Donwload A Clinician’s Pearls & Myths in Rheumatology 2009th Edition PDF

Donwload A Clinician's Pearls & Myths in Rheumatology 2009th Edition PDF
by John H. Stone (Editor)

Important strides have been made in understanding the pathophysiologic basis of many inflammatory conditions in recent years, but rheumatology remains a discipline in which diagnosis is rooted in the medical history skillfully extracted from the patient, the careful physical examination, and the discriminating use of laboratory tests and imaging. Moreover, selection of the most appropriate therapy for patients with rheumatic diseases also remains heavily reliant upon clinical experience. Medical disciplines such as rheumatology that depend significantly upon clinical wisdom are prone to the development of systems of ‘Pearls’ and ‘Myths,’ related to the diseases they call their own, a ‘Pearl’ being a nugget of truth about the diagnosis or treatment of a particular disease that has been gained by dint of clinical experience and a ‘Myth’ being a commonly held belief that influences the practice of many clinicians – but is false. This book will pool together the clinical wisdom of seasoned, expert rheumatologists who participate in the care of patients with autoimmune diseases, systemic inflammatory disorders, and all other rheumatic conditions.

Once when I was an intern, an attending rheumatologist bemoaned the number of decisions he had to make when caring for a single complex patient. Which dose of prednisone? When to taper? Which steroid-sparing agent to add, or whether to add one at all?
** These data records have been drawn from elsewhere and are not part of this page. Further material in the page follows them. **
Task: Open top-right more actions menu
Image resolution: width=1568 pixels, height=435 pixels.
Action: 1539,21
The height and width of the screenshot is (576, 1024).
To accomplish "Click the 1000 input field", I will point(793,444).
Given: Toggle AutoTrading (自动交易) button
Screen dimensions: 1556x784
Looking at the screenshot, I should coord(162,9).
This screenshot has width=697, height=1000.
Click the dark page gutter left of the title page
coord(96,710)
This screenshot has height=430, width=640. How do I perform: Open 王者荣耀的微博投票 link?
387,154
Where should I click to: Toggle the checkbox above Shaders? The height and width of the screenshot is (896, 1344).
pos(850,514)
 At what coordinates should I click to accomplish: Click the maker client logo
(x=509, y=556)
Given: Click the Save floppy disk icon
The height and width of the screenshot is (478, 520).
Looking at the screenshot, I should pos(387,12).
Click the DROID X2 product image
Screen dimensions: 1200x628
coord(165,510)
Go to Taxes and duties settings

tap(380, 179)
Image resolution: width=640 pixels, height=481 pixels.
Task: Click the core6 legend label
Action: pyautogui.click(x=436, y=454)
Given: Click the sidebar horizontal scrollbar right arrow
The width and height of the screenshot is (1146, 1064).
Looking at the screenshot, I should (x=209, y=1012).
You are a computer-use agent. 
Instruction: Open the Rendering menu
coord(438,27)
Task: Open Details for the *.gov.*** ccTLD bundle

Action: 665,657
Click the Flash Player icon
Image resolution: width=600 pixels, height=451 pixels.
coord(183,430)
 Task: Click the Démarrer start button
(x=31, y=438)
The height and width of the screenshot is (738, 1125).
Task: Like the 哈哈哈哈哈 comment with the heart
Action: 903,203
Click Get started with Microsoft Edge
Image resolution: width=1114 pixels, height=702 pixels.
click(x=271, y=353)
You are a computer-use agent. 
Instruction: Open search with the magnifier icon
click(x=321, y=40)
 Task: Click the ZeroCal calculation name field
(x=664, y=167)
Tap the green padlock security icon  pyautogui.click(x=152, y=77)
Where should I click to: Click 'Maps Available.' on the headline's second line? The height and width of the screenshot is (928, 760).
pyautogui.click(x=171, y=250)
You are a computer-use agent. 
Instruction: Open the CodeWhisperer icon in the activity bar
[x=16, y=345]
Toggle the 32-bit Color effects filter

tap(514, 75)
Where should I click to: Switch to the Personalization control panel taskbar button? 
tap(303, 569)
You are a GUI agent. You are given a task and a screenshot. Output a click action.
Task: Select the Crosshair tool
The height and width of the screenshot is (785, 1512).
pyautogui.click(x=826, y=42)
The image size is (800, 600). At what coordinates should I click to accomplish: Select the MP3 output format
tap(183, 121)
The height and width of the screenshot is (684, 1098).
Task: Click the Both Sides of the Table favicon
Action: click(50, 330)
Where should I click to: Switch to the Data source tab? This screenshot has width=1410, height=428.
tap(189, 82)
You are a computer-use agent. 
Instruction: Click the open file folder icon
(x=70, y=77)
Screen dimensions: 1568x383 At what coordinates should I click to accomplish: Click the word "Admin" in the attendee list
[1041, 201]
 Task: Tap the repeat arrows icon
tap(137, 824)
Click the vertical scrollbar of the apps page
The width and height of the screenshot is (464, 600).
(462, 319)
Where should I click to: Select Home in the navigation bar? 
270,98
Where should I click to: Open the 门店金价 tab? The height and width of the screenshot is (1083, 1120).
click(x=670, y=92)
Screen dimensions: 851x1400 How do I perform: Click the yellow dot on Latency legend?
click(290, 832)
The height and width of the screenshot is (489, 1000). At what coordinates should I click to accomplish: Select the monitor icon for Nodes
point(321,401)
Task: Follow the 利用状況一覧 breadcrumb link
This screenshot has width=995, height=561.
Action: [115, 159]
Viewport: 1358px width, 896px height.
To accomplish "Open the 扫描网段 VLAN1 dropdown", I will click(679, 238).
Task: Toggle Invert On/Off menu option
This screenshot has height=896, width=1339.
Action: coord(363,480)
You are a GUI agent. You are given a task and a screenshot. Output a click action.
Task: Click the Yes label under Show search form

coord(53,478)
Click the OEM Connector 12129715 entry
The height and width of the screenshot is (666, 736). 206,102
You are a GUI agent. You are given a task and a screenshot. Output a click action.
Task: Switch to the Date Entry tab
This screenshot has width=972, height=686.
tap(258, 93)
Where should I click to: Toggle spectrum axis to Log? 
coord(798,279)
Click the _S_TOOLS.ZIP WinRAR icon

Was an ACE inhibitor a good idea in a patient with a serum creatinine of 3.5 mg/dL? When to employ Pneumocystis prophylaxis, and when to stop it?These struck me as highly interesting questions, but as an intern more concerned that my beeper might sound again any moment to signal my next “hit,” I took only passing note of the remark and evinced little sympathy for the beleaguered attending. At least he was going to get some sleep that night!
Some years later, having differentiated into a rheumatologist myself, I pursued training in clinical investigation, wrote papers, conducted randomized clinical trials, and developed a stable of complex patients of my own. Only then did I recall the attending’s remark with empathy and observe just how few of the clinical decisions I made were based upon rigorous evidence. Indeed, even if the budget at the National Institutes of Health were once again to double within a short period of time and then to double again, the highly nuanced nature of rheumatic disease would yield to “Grade A evidence” on only a minority of important clinical decision points. In our discipline, there will always remain ample room for the keen clinical “Gestalt.”This inevitably brings chagrin to advocates of comparative effectiveness studies, among whom I count myself a member. The application of clinical evidence (when available) to major treatment decisions is critical to conscientious and effective patient care. But the dozens of smaller decisions that comprise the craft of medicine are still rooted in a clinician’s direct experience; in clinical intuition; in nuggets of wisdom handed down from mentors; and in tips 
imparted to practitioners by patients themselves. Rheumatology training and practice rely, in short, on the understanding and application of clinical Pearls. Further, becoming a good clinician and an effective teacher also involves the ability to recognize and debunk Myths: those specious concepts and harebrained ideas that cling to the body of medical knowledge like gum to a shoe, despite being fundamentally wrong.Pearls and Myths are a substantial, ancient, and ever-renewed portion of the medical canon. When Hippocrates sat beneath the shade of his plane tree on the island of Kos and formulated aphorisms, he generated Pearls that continue to influence the fabric of medical practice down to the present day. Rheumatology fellows on the wards today will do well to recall Hippocrates’ Pearl that “A woman does not take the gout, unless her menses be stopped”. And even great clinicians are not immune to the unwitting propagation of Myths from time to time. No less an authority than Sir William Osler advocated the use of arsenic for the treatment of pernicious anemia.
The discipline of rheumatology is more conducive than most to teaching and learning by Pearls and Myths. Rheumatologists pride themselves on the idea that no subspecialty relies so heavily upon the history and physical examination – the laying on of hands – forrendering diagnoses. Astute rheumatologists can leap broadly to speculations on prognosis after an examination of only a patient’s fingers and hands. At the same time, rheumatology rivals any subspecialty for its array of diagnostic tests that appear arcane to outsiders: What are the clinical implications of a high-titer ANA with a speckled pattern? And the oligodot pattern?